Alguém perguntava se em vez de criar riqueza para depois a distribuir não haveria forma de, desde logo, criar riqueza de forma mais distribuída. Mas não era escutado. Para perguntar como criar riqueza bastava a opinião dos ricos.

***

O segundo ato foi quando este belo mundo implodiu. Afinal, deixar a alta finança sem regulação não garante crescimento infinito. Afinal, despedir gente para aumentar valor em bolsa não é melhor do que ter empresas sólidas com produtos que as pessoas queiram. Afinal, as pessoas que faziam “gestão de risco” não sabiam que os preços das casas não sobem para sempre. Afinal, toda a gente percebeu que o bolo tinha diminuído e não aumentado.

E foi então que tivemos de os salvar.

Sem a ajuda pública o sistema financeiro teria colapsado após setembro de 2008. Os bancos, tal como os conhecemos, não existiriam se não os tivéssemos salvo. Para isso gastámos o dinheiro que deveria ter ido para os nossos hospitais, escolas, jardins e bibliotecas.

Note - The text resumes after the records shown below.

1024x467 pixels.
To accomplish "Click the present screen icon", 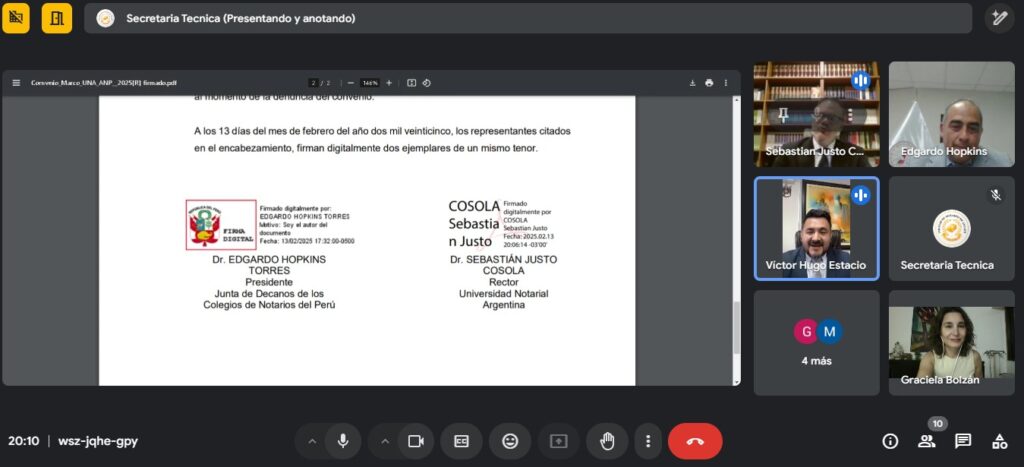I will 558,441.
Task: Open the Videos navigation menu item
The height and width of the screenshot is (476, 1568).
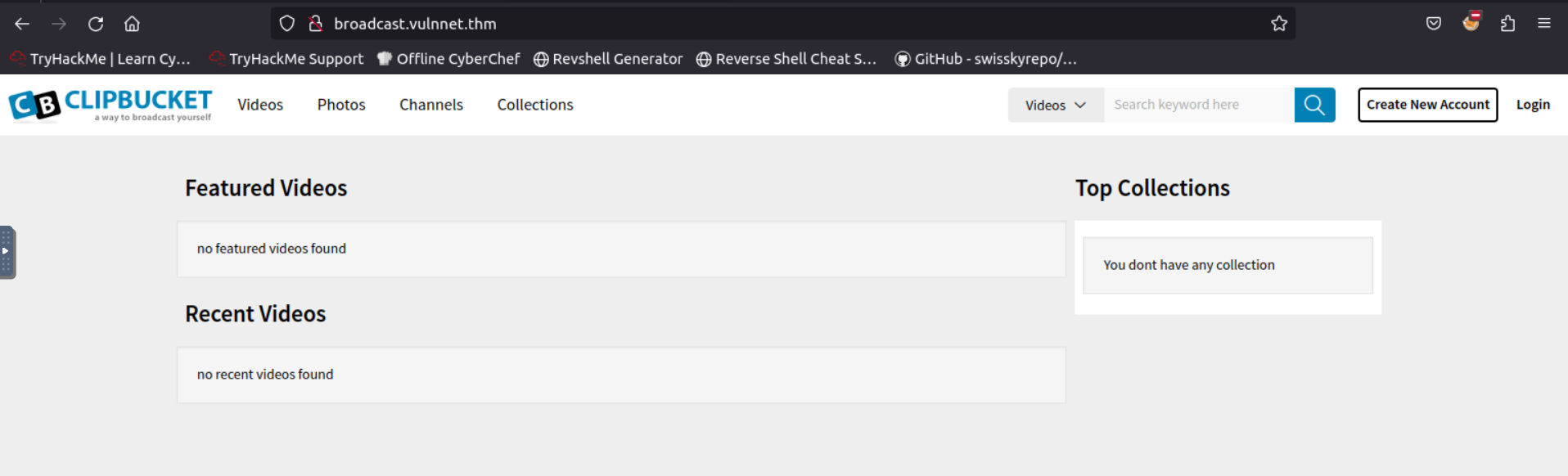Action: (260, 105)
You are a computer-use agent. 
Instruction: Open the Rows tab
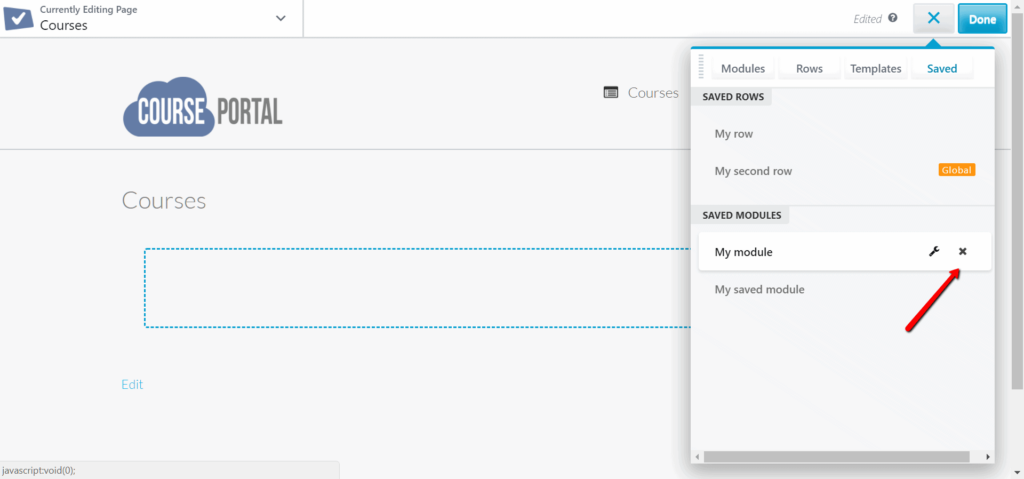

O terceiro ato faz de tudo isto uma obra-prima do teatro do absurdo. Porque o terceiro ato é igualzinho ao primeiro: os altos executivos continuam a ter os mesmos bónus que tinham antes, os lucros dos bancos que nós salvámos continuam a pagar menos impostos do que nós pagamos e o sistema financeiro não teve ainda reforma que se visse. Tudo igual, com a diferença de já não ser preciso justificá-lo. Já não acontece “para nosso bem”. Acontece porque sim.

Para lançar sal na ferida, no quarto ato regressam reputados economistas que não previram a crise e descobrem que o estado está falido. E dizem-nos que para salvar o estado precisamos de “medidas radicais”, entre as quais se conta baixar os salários da classe média em cerca de quinze por cento ou mais, naturalmente que para nosso bem. Parafraseando uma crónica recente de Daniel Oliveira no Expresso: se eu disser “os ricos que paguem a crise” sou um populista irresponsável; se eu disser “os pobres que paguem a crise” sou um lúcido realista.

E assim chegamos ao quinto ato. É aquele que não está escrito ainda.